Every new sales channel, currency, warehouse, and fulfillment partner adds another reconciliation point where a silent error can hide. Growth is supposed to bring efficiency. Instead it compounds the manual burden at exactly the moment the stakes are highest: larger inventory buys, bigger ad budgets, harder cash-flow calls. 

This is the confidence cliff: As the business grows, the cost of a wrong decision rises at the same time trust in the underlying data falls. 

The hidden cost of manual workarounds 

The real cost of manual workarounds isn’t just wasted hours. It shows up in four compounding way:

1. Decision fatigue

Teams hesitate before purchasing inventory, hiring, launching products, or increasing ad spend, because every decision requires another verification step first. The delay isn’t laziness, it’s a rational response to numbers that haven’t earned trust yet.

2. Invisible productivity loss

People aren’t only reconciling at month-end. They’re constantly checking reports, validating deposits, comparing systems, and investigating mismatches: small interruptions that compound across finance, operations, and leadership over the course of a normal week.

3. Growth creates more manual work

As businesses add Amazon, Shopify, Walmart, retail stores, or warehouses, the number of reconciliation points multiplies. Growth increases operational complexity, and without confidence in the underlying data, it increases manual effort right alongside it.

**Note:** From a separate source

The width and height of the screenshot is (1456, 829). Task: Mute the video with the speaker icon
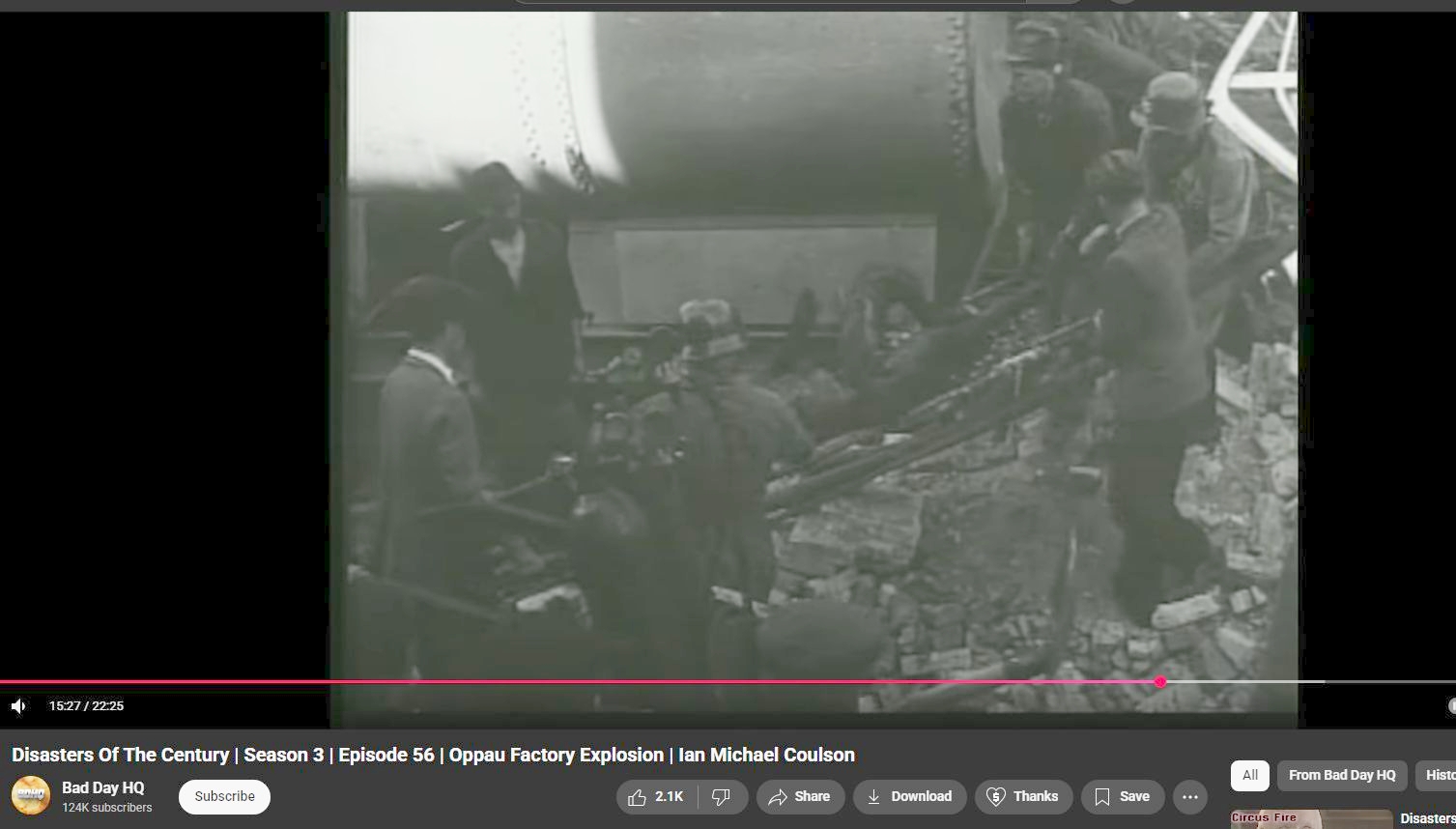tap(18, 706)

4. Manual work masks deeper operational issues

Spreadsheets often become permanent fixes rather than temporary bridges. Instead of solving the root cause, businesses build additional processes around unreliable data. Eventually, spreadsheets become systems, people become integrations, and finance becomes detective work.

What high-confidence ecommerce teams do differently!

The teams that escape this trap don’t necessarily have more software. They operate differently:

1. Continuous reconciliation

They reconcile continuously instead of waiting for month-end, so errors surface while they’re small and traceable rather than after they’ve compounded.

2. Order-level visibility

They keep order-level visibility, understanding every sale, fee, refund, adjustment, and payout individually rather than in netted batches. Detail at the transaction level is what makes a number verifiable at a glance.

3. One trusted source of financial truth

They maintain one trusted source of financial truth, which removes the conflicting reports that force teams to reconcile systems against each other.

The takeaway: The goal isn’t eliminating humans from finance. It’s eliminating unnecessary verification work.

The real cost: Bad decisions, not just busywork

Without any prompting, roughly one in seven businesses in the study, about 14%, named a specific decision they couldn’t confidently make because they didn’t trust the numbers behind it. The recurring three were what to reorder, what they could afford, and what was actually worth selling. 

That is the real drain. A founder who cannot see true SKU profitability may keep selling products that look successful but quietly lose money. A finance lead who cannot trust cash-flow visibility may delay hiring. An operator who cannot trust inventory may overbuy, underbuy, or miss demand entirely. 

AI can make answers faster, but it cannot make unreliable inputs trustworthy. A confident recommendation built on unreconciled data only scales the risk.

The ecommerce teams that win the next phase of growth will not be the ones who implemented automation, they will be the ones that solve the trust problem underneath, the same shift toward continuous reconciliation that Webgility’s research points to. 

Because when teams trust their numbers, they do not just save time. They move faster, decide sooner, and scale with fewer hidden doubts.